6:00: Dermoids 98% benign but can have teeth in them! Ick! Also long luxurient hair. One site seemed to say we are born with them. So maybe that's where my long luxurient hair ended Thanks for loving me.

6:05: And man, if the teeth are good maybe I can have them implanted where they belong.

6:15: Ok I don't want the extra sweat glands that could be there but were misplaced at birth, and I could have used the extra nerves at times...however I'm starting to really feel's my hair!!

6:17: Well-formed teeth!

6:26: The little devils can have "horny masses" but mostly those are on the skin. Had enough? But it would add to your blog! (I mentioned I had to blog this.)

7:43: do you or don't you want to know mostly they're just fatty masses?

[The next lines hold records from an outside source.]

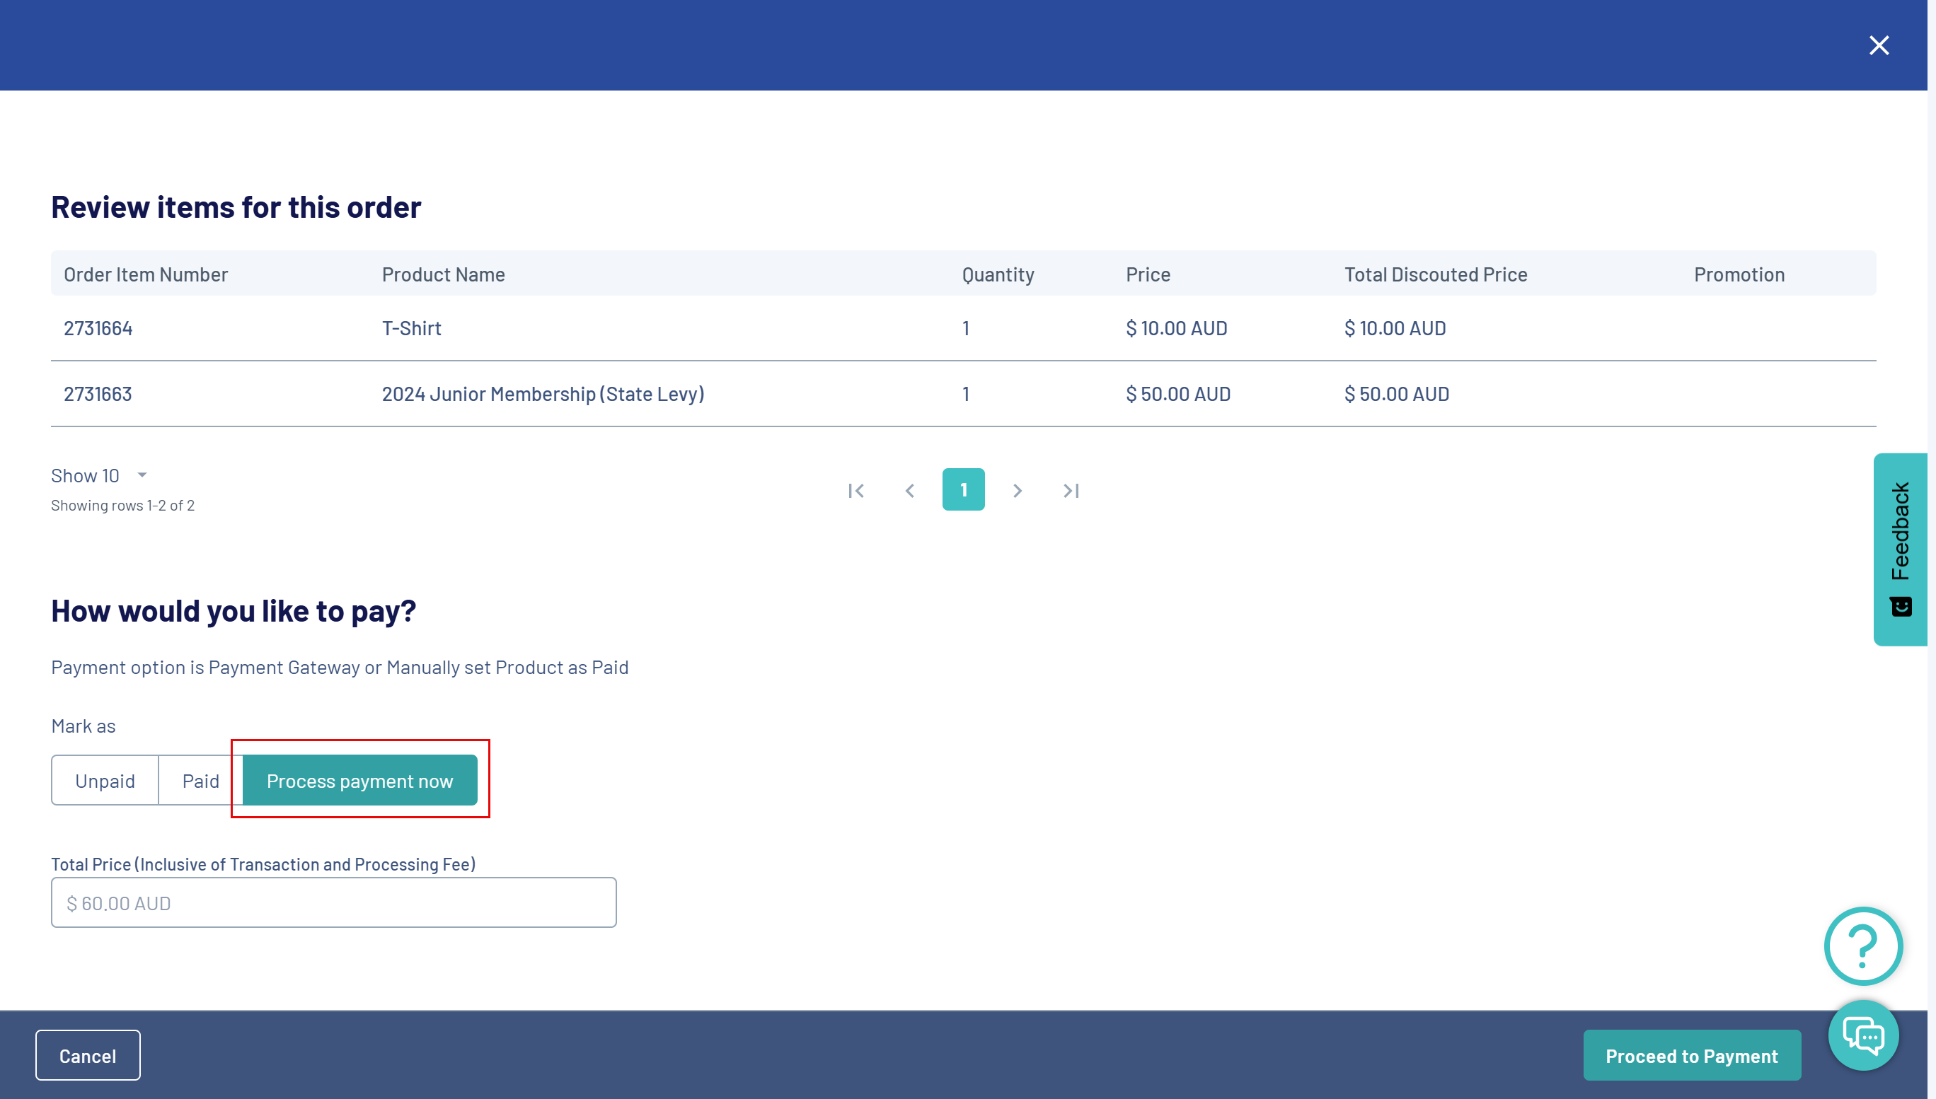1936x1099 pixels.
Task: Select page 1 in pagination
Action: (x=963, y=490)
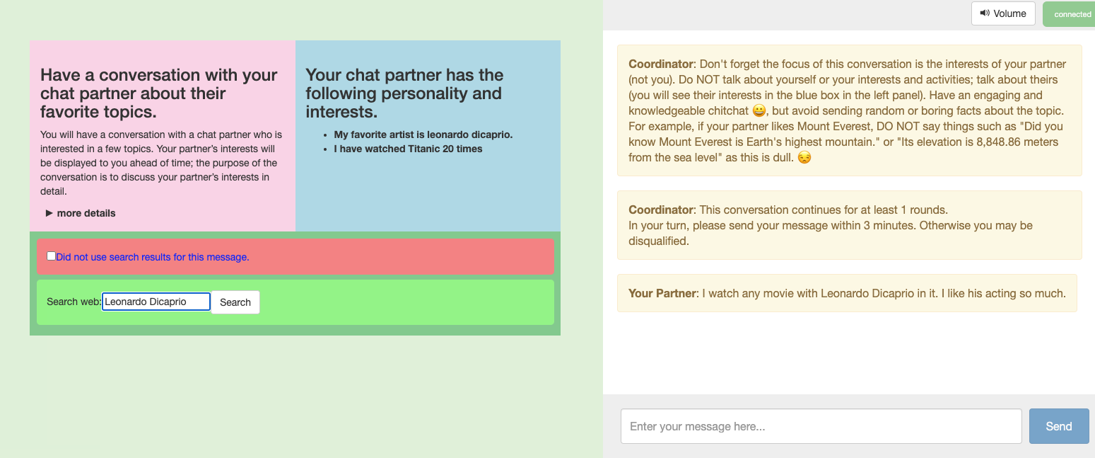Click the "You will have a conversation" paragraph

161,163
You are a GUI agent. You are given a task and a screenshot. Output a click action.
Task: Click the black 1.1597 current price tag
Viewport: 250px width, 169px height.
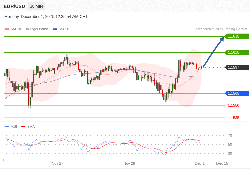coord(237,67)
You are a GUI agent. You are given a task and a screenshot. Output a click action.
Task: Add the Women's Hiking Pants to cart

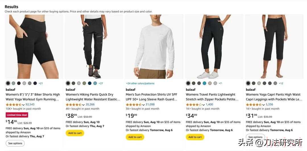[75, 133]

What a revolting consolation right? Teeth? Hair? It reminds me of the "tween" in My Big Fat Greek Wedding. So I asked Mom if the dermoid is like, my aunt, and if so, will she be good at Scrabble like the rest of us Wilhelms? What's the proper habitat for a dermoid? Do they like sun? Will Aunt Derm fit in the old frog aquarium we have? Is she artistic like you Ma? Chances are, Aunt Derm won't be coming home with us, which is probably for the best, as calcified tumor-like things aren't particularly appetizing, you know? And my mom is extraordinarily creative, but somehow I don't see her taking the same pride in pointing to the aquarium saying, "I grew that!"

So she's okay, my heart slowed down, and I am forever indebted to Aunt Derm for saving my mom's life.


Anonymous said...

A dermoid cyst! How exciting!

I had a friend who had one of these excised and it did have teeth bits (or were they bone?) and HAIR. yep. RED HAIR. Creeepy!

I'm sorry you guys get thrown the C word so much. It's not fair. Totally NOT. xoxo


Anonymous said...

oh, my friend kept hers. She had an in with the surgeon.

it was lovingly placed in a jar (filled with some nasty preservative) and displayed for all to see. "This is about as close to a child as I'm ever going to produce..." she would tell us all.


gail said...

i'm so glad your mom does not have a life threatening illness....but teeth and hair? ewwww! better gross than malignant. love the pic of her too!

Hennifer said...

how frightening! I can't even fathom what you must have been going through. I'm glad you have such a great relationship with your mom.

I hope everything goes well with solving her maladies.

Jess said...

omigod you are sweet and funny, thank you for loving me so much.


B Kinch said...

How much hair are we talking here? Luxuriant hair? I want a dermoid.